EXERCISE AIM: Return the lines below exactly, from the first one through the line that has "clara (47, 2297)". Leave out everything after it.

==*==

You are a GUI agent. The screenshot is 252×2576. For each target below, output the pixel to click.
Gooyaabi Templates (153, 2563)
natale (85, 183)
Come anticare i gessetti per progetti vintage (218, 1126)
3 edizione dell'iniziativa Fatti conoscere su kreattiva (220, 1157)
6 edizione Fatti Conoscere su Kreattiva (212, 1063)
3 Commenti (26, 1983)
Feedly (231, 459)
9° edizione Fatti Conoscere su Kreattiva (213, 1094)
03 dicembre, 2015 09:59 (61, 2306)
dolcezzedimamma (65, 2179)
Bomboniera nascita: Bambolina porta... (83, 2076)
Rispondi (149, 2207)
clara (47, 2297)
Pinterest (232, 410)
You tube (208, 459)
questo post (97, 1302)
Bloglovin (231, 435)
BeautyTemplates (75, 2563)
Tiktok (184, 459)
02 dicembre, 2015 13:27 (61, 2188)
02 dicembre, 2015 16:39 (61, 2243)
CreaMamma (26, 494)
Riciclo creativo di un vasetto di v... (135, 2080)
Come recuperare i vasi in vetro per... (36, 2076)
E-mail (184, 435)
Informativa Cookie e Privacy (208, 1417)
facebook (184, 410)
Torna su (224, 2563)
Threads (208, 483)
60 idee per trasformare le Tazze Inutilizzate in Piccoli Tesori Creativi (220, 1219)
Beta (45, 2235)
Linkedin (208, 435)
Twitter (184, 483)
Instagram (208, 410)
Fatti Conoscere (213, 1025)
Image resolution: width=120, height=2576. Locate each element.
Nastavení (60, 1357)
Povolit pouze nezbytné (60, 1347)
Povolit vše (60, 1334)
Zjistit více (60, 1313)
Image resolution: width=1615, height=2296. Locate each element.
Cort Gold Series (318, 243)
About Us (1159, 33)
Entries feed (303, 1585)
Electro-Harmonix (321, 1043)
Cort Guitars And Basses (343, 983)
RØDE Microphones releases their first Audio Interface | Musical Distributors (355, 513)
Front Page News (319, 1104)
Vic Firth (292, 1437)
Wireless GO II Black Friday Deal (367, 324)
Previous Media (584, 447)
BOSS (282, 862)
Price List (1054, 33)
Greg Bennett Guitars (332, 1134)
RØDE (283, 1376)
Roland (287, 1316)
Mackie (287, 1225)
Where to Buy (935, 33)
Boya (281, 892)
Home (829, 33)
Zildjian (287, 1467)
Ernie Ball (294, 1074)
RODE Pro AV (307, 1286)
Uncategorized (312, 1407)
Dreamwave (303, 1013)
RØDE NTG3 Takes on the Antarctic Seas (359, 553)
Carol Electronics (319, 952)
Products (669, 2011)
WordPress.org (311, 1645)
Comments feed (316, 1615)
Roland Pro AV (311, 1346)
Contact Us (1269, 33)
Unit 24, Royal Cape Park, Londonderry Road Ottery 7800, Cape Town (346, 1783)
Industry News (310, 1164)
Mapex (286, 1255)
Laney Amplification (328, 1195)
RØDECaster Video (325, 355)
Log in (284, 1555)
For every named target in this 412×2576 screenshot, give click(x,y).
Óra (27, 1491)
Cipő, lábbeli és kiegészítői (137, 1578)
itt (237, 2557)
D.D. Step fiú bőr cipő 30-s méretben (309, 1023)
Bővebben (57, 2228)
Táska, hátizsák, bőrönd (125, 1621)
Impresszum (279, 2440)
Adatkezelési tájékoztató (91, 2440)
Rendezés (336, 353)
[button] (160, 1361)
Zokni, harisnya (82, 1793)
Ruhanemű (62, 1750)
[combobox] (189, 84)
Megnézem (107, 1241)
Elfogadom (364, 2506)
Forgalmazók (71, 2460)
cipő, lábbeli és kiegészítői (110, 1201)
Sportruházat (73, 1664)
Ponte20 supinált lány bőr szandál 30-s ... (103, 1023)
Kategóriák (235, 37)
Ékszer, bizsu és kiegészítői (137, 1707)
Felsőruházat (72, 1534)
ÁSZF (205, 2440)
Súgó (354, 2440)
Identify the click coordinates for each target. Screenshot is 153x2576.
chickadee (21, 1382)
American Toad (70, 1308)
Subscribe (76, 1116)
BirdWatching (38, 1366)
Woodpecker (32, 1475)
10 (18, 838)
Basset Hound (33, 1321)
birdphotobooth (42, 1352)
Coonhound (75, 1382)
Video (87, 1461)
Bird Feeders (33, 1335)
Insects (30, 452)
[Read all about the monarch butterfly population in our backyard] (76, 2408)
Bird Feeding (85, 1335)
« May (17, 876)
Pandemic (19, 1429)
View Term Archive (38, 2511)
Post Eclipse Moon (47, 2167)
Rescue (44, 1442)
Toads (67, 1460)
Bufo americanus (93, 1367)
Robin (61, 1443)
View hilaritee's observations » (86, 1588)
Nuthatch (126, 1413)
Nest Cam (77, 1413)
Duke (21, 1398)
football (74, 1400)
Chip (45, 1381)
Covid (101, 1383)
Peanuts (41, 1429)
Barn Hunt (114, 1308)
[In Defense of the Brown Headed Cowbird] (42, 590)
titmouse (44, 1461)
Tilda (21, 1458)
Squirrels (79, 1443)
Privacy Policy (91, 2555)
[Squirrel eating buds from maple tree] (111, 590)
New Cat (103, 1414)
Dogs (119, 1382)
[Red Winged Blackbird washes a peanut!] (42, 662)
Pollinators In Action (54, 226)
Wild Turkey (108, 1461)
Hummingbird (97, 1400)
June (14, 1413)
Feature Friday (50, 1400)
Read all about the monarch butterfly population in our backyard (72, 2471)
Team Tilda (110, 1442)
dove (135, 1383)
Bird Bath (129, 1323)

==*==

RESULT FOR THIS EXERCISE:
You are a GUI agent. The screenshot is 252×2576. For each target below, output the pixel to click.
Gooyaabi Templates (153, 2563)
natale (85, 183)
Come anticare i gessetti per progetti vintage (218, 1126)
3 edizione dell'iniziativa Fatti conoscere su kreattiva (220, 1157)
6 edizione Fatti Conoscere su Kreattiva (212, 1063)
3 Commenti (26, 1983)
Feedly (231, 459)
9° edizione Fatti Conoscere su Kreattiva (213, 1094)
03 dicembre, 2015 09:59 (61, 2306)
dolcezzedimamma (65, 2179)
Bomboniera nascita: Bambolina porta... (83, 2076)
Rispondi (149, 2207)
clara (47, 2297)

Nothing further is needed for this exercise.